EXTRACTED TEXT:
-----
Preliminarily, on appeal of an order dismissing a plaintiff’s complaint, all well-pled facts and reasonable inferences that can be drawn from the complaint are examined to determine whether a cause of action is sufficiently stated upon which relief may be granted. Arlt v. Great American Federal Savings & Loan Association (1991), 213 Ill. App. 3d 584, 572 N.E.2d 1115; Munizza v. City of Chicago (1991), 222 Ill. App. 3d 50, 583 N.E.2d 561.

We first address plaintiffs’ contention that the the trial court erred in determining that plaintiffs lacked standing to assert a claim on behalf of the County. The County asserts that the Counties Code (Ill. Rev. Stat. 1989, ch. 34, par. 1 — 6003) places the sole authority in the County Board to bring suits on behalf of the County. We agree that the plaintiffs lack standing to bring this action against Kusper and Orr on behalf of the County, as plaintiffs’ action is not authorized by statute.

Section 1 — 6003 of the Counties Code provides:

“It shall be the duty of the county boards of each of the counties of this State to take and order suitable and proper measures for the prosecuting and defending of all suits to be brought by or against their respective counties, and all suits which it may become necessary to prosecute or defend to enforce the collection of all taxes charged on the state assessment.” (Ill. Rev. Stat. 1989, ch. 34, par. 1 — 6003.)
-----
RECORD LIST:

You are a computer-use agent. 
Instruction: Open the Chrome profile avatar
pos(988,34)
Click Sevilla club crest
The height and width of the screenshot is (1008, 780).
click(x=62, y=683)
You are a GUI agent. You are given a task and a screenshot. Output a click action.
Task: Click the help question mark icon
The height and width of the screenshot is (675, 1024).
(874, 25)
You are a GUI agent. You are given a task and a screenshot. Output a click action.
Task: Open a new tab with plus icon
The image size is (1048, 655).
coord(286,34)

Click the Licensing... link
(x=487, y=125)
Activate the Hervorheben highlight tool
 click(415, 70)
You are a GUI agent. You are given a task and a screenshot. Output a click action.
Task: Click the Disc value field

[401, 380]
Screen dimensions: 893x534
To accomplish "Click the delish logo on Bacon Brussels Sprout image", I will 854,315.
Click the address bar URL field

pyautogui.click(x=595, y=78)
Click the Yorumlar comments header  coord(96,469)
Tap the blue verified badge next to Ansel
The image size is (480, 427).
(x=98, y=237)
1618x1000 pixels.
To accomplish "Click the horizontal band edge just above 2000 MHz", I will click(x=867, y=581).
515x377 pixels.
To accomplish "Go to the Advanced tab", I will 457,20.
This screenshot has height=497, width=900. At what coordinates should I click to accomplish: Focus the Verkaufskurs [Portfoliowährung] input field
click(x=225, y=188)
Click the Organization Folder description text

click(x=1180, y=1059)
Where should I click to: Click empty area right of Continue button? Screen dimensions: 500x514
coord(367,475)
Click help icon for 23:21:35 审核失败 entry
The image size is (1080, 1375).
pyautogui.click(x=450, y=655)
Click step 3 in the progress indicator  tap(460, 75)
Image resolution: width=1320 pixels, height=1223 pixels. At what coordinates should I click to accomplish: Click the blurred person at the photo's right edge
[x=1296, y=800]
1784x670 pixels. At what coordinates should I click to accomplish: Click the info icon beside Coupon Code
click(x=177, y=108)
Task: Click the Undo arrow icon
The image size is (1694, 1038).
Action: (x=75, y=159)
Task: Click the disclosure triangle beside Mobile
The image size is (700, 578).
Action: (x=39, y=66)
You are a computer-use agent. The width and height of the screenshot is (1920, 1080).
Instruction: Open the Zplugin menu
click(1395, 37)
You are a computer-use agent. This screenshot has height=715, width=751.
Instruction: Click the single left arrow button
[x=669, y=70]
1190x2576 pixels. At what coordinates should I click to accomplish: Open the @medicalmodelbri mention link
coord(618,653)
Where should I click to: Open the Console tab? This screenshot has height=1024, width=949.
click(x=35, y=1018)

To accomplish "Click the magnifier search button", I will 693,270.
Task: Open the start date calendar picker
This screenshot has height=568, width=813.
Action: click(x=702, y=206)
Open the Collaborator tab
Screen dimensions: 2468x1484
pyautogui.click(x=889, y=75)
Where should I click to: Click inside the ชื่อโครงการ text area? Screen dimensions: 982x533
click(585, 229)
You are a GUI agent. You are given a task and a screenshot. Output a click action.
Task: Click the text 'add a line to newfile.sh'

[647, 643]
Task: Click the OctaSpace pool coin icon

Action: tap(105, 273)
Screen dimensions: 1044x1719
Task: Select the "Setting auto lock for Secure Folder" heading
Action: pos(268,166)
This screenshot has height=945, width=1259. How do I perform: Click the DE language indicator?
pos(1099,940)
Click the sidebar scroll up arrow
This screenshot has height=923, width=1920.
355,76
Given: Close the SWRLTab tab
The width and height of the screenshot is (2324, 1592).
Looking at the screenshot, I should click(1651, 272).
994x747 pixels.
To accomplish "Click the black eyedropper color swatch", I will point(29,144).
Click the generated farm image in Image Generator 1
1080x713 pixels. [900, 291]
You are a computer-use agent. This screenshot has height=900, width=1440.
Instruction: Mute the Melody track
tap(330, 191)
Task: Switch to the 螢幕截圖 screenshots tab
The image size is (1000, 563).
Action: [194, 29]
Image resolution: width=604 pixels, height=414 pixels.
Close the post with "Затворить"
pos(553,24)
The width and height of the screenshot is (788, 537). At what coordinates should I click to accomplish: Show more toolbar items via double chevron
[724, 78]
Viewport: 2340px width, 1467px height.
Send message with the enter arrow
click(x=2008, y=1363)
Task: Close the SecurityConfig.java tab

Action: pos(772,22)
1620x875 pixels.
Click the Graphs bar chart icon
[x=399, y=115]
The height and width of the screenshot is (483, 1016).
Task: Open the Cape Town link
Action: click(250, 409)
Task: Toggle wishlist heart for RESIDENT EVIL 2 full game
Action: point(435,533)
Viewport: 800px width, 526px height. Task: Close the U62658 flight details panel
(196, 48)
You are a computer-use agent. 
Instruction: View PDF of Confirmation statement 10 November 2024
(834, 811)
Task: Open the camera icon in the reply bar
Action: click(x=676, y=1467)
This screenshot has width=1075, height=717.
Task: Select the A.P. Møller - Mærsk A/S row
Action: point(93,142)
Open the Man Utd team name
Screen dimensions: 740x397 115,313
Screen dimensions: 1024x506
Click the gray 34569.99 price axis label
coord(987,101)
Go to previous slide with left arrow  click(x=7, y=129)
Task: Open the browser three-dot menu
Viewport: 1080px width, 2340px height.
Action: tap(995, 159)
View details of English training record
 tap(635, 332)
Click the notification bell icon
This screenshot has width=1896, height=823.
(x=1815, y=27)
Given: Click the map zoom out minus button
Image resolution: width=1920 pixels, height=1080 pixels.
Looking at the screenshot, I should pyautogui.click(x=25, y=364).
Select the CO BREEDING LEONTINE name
-----
WRITTEN TASK 1: Retype the passage of the court opinion from "Section 1 —" up to and including "par. 1 — 6003.)".
WRITTEN TASK 2: According to the court opinion, what statute does the County cite as placing the sole authority to bring suits on behalf of the County in the County Board?
WRITTEN TASK 3: For each statement, say whether it agrees with the court opinion, and quote the words that decide it: (a) The court agrees that the plaintiffs lack standing to bring the action on behalf of the County. (b) On appeal of an order dismissing a complaint, only facts found at trial are examined. (c) Section 1 — 6003 makes it the duty of county boards to take measures for prosecuting and defending suits brought by or against their counties.
The lines have no role in any of these tasks.

EXERCISE ANSWER 1:
Section 1 — 6003 of the Counties Code provides:

“It shall be the duty of the county boards of each of the counties of this State to take and order suitable and proper measures for the prosecuting and defending of all suits to be brought by or against their respective counties, and all suits which it may become necessary to prosecute or defend to enforce the collection of all taxes charged on the state assessment.” (Ill. Rev. Stat. 1989, ch. 34, par. 1 — 6003.)

EXERCISE ANSWER 2: The Counties Code (Ill. Rev. Stat. 1989, ch. 34, par. 1 — 6003).

EXERCISE ANSWER 3:
(a) Yes: "We agree that the plaintiffs lack standing to bring this action against Kusper and Orr on behalf of the County"
(b) No: "all well-pled facts and reasonable inferences that can be drawn from the complaint are examined"
(c) Yes: "It shall be the duty of the county boards of each of the counties of this State to take and order suitable and proper measures for the prosecuting and defending of all suits to be brought by or against their respective counties"